Companies are being more vocal in their sustainability commitment, with two-thirds of Fortune Global 500 companies making a significant climate commitment.

According to ClimateImpact.com: “Reducing emissions pays off both environmentally and financially: companies that reduced reported emissions year over year earned on average nearly $1 billion more in profit per company than their Fortune Global 500 peers.”

Figure 3: Electrical high potential voltage test of PanelView during remanufacturing process.

Figure 3: Electrical high potential voltage test of PanelView during remanufacturing process. Courtesy: Rockwell Automation

Prolonging asset life with cost savings

Making a quantifiable impact doesn’t necessarily have to mean big operational changes or capital investment. Fortunately, there is an easy and sustainable way to prolong the life of production assets in a plant: Leverage remanufacturing services to repair assets to like-new condition and keep production up and running.

The International Resource Panel estimated remanufacturing preserves 85% of energy expended and uses almost 90% fewer raw materials than the production of the original product. Manufacturers should look for repair partners that use genuine parts, offer advanced testing capabilities and have years of experience.

With electronic waste accounting for 2% of solid waste streams but constituting 70% of hazardous material in landfills, confirm the repair partner has appropriate end-of-life or disposal policies for e-waste. For example, if they can reduce landfill dependency by recycling a significant portion of the repair process waste stream, repair vendors can help support their customers’ sustainability goals.

Some suppliers also offer repair and inventory agreements to help a company focus on its greatest obsolescence risk areas, streamline its parts inventory and provide cost savings through the bundling of repairs.

A recent development offered with some repair agreements is a tool that helps quantify and provide metrics on the impact customers can have by repairing industrial automation assets vs. buying brand-new products. What can be measured can be managed. For example, if there is no gas gauge in a car, it’s difficult to know when the tank needs filling, and whether the mileage is good or bad.

A repair and sustainability dashboard can help tell the story by inputting the product type, dimensions and weight, and calculating how much carbon emissions would be saved by repairing that product vs. replacing it. These sustainability metrics (including cost savings) can be reported back to appropriate business units in the company, helping to measure how the company is reducing scope 3 emissions and meeting corporate sustainability goals.

It also is important to understand the planet’s resources are limited. Gone are the days where the traditional linear economic model and culture was “take, make and waste.” New and better economic models and principles around circularity are needed and a circular economy loop can prolong the useful value of industrial automation products.

Figure 4: Testing a PowerFlex drive during remanufacturing process.

Figure 4: Testing a PowerFlex drive during remanufacturing process. Courtesy: Rockwell Automation

Efficient and effective operations

Sustainability initiatives are at play in the corporate world. It’s important to understand and be open to the concept of global environmental management because the requirements are only going to increase. If legislation hits tomorrow, companies will be required to report on metrics like scope 3 emissions, whether that legislation is enacted next year or 10 years from now. Plant personnel also need to understand the basics and know how they can move the sustainability needle in their positions, and how it connects back up to the corporation’s larger goals.

Partnering with a trusted, sustainable supplier can help organizations improve at the plant operations level by increasing machine reliability, optimizing production operations, increasing material efficiency and reducing manufacturing waste. Companies should look for a partner that enables customers to achieve their own sustainability goals to make a positive impact on the world.

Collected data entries
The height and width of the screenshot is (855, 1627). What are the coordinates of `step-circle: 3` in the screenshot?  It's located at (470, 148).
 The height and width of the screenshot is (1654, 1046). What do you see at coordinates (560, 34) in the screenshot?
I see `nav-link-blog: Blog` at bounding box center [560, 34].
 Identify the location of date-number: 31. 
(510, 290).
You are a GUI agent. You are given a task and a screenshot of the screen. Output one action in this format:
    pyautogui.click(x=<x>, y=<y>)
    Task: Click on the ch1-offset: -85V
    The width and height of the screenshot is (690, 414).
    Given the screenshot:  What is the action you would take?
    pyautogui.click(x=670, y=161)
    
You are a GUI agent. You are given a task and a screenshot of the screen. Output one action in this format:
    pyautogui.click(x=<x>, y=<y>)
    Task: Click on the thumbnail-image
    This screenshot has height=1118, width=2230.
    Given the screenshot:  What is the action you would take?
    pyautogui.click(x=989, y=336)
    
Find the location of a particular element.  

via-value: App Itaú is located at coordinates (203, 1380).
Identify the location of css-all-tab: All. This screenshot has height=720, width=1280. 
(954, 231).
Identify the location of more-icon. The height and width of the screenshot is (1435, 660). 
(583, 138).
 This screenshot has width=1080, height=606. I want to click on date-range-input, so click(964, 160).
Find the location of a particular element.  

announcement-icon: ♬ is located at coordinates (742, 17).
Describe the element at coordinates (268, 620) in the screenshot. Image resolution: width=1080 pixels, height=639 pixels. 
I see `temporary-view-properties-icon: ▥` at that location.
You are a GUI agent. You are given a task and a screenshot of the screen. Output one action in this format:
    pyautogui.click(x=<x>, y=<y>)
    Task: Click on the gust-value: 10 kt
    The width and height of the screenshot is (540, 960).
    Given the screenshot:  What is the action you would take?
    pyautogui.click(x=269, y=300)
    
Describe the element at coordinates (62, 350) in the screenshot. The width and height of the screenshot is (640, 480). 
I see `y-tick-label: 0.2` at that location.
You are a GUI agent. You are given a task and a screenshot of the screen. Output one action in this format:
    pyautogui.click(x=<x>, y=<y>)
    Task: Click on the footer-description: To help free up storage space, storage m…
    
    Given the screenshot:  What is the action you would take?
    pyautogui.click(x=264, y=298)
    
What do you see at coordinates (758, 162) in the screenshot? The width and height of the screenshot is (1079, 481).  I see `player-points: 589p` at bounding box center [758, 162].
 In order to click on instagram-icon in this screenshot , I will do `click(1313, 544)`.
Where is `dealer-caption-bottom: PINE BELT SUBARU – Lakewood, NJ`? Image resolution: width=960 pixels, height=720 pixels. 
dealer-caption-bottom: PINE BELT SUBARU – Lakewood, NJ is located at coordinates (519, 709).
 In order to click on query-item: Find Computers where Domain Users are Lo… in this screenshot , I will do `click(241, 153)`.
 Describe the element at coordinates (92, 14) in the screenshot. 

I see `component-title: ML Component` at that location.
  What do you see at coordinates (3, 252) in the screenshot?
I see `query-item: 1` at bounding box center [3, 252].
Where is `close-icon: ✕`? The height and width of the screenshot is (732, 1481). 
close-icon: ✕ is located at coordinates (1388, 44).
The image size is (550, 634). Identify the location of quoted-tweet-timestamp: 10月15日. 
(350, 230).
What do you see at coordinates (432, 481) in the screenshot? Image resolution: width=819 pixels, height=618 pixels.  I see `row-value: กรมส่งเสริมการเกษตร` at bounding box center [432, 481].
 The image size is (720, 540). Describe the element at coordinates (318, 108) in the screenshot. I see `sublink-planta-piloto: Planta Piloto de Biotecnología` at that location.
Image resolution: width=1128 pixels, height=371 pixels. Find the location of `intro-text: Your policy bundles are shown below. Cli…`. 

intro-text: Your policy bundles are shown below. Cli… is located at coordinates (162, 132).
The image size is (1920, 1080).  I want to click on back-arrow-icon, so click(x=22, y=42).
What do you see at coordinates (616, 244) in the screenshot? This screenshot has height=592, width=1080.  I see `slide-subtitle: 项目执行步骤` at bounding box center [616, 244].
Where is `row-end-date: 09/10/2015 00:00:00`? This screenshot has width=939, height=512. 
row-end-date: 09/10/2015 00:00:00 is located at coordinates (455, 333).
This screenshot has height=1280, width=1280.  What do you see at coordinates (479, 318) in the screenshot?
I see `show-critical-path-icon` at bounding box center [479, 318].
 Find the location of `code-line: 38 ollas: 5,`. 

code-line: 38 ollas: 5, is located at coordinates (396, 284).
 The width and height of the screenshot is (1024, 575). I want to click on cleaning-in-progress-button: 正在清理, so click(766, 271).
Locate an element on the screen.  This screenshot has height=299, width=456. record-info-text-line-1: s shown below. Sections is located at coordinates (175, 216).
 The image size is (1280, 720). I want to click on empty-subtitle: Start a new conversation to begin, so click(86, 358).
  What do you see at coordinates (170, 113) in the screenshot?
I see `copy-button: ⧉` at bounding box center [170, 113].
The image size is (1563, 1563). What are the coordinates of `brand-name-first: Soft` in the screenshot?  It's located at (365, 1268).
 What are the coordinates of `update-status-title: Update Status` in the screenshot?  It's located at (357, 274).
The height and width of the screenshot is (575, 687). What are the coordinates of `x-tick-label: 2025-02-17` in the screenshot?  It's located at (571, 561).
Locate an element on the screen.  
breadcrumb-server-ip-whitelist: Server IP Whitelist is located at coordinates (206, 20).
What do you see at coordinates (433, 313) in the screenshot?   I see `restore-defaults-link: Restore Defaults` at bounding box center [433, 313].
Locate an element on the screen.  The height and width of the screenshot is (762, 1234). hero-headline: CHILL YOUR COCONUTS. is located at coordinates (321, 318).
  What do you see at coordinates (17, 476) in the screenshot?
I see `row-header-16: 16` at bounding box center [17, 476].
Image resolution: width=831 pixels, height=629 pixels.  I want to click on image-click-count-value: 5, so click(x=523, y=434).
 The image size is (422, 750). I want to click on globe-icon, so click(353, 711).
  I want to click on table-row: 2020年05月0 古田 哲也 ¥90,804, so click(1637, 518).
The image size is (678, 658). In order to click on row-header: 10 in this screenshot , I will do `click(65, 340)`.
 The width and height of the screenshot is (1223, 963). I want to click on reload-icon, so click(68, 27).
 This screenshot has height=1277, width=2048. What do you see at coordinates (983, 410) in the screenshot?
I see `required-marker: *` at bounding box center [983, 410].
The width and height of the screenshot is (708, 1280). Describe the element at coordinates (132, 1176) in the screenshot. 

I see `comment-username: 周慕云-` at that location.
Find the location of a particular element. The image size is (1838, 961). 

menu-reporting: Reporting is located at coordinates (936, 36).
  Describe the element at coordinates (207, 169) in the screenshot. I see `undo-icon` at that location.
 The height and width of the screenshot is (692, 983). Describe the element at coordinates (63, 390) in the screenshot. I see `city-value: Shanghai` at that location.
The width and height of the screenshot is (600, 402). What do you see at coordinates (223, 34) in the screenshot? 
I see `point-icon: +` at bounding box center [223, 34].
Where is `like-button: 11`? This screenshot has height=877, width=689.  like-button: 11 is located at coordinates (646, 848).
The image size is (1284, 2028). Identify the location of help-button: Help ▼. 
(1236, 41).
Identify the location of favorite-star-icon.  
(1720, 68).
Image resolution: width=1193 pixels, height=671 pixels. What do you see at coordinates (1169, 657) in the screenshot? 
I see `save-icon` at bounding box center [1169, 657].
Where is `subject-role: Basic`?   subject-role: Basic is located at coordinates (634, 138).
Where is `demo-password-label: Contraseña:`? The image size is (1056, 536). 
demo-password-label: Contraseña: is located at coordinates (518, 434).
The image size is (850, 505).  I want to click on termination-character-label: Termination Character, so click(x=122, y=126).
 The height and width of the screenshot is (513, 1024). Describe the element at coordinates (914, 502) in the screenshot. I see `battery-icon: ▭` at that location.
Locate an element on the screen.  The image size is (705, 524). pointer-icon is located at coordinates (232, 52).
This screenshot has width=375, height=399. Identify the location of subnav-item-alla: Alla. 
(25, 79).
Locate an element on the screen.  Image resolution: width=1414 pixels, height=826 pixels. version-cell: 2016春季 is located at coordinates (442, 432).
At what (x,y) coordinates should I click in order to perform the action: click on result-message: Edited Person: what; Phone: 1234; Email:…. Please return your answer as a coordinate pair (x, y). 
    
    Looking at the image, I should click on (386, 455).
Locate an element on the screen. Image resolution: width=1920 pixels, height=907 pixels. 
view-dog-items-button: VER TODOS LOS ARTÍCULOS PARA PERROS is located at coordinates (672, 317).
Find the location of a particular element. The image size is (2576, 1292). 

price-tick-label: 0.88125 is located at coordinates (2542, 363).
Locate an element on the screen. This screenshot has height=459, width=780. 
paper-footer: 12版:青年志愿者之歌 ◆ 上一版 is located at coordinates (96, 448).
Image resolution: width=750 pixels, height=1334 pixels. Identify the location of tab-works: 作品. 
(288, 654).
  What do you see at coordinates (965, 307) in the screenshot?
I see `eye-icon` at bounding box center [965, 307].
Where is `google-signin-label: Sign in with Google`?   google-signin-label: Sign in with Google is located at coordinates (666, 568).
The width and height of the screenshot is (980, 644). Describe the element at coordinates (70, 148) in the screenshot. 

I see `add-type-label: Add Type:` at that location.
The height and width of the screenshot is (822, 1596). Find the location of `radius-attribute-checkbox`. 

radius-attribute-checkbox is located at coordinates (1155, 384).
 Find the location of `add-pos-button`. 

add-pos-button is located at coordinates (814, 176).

◆ Work required
According to the article on remanufacturing, how many fewer raw materials does remanufacturing use than producing the original product, per the International Resource Panel's estimate? Please answer in one sentence. The entries have no connection to the article on remanufacturing.

◆ Exercise solution
Remanufacturing uses almost 90% fewer raw materials than the production of the original product.